- _Goal of the exercise_
Every line from the line containing "The height and width of the screenshot is (998, 562)." through the final line below is to be repeated exactly; no other line is.

- _Input for this task_
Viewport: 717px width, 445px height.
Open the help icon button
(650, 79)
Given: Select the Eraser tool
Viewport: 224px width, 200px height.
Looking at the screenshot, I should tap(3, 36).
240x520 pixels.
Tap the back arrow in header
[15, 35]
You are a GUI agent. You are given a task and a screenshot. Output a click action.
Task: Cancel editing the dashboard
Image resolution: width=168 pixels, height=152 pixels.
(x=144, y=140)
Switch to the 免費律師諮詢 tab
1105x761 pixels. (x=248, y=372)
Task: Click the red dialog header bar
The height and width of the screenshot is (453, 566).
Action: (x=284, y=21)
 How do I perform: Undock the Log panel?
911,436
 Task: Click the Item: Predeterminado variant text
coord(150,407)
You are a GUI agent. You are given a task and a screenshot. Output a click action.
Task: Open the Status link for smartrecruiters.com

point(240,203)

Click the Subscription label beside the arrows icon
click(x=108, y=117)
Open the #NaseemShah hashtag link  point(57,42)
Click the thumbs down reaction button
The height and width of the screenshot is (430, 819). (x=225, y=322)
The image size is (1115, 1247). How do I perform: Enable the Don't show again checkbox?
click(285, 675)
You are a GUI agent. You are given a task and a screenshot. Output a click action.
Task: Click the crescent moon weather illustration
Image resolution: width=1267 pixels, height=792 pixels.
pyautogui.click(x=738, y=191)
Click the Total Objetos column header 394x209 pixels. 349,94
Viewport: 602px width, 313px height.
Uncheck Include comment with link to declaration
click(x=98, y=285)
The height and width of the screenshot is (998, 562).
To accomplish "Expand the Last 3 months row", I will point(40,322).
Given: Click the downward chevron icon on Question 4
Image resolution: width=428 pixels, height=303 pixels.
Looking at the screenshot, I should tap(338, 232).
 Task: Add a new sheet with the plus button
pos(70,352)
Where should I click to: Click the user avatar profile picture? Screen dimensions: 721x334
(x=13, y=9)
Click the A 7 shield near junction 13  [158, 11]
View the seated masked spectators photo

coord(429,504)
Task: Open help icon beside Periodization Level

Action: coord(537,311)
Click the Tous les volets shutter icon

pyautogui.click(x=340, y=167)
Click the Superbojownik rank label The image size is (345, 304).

- _Solution for this exercise_
The height and width of the screenshot is (998, 562).
To accomplish "Expand the Last 3 months row", I will point(40,322).
Given: Click the downward chevron icon on Question 4
Image resolution: width=428 pixels, height=303 pixels.
Looking at the screenshot, I should tap(338, 232).
 Task: Add a new sheet with the plus button
pos(70,352)
Where should I click to: Click the user avatar profile picture? Screen dimensions: 721x334
(x=13, y=9)
Click the A 7 shield near junction 13  [158, 11]
View the seated masked spectators photo

coord(429,504)
Task: Open help icon beside Periodization Level

Action: coord(537,311)
Click the Tous les volets shutter icon

pyautogui.click(x=340, y=167)
Click the Superbojownik rank label The image size is (345, 304).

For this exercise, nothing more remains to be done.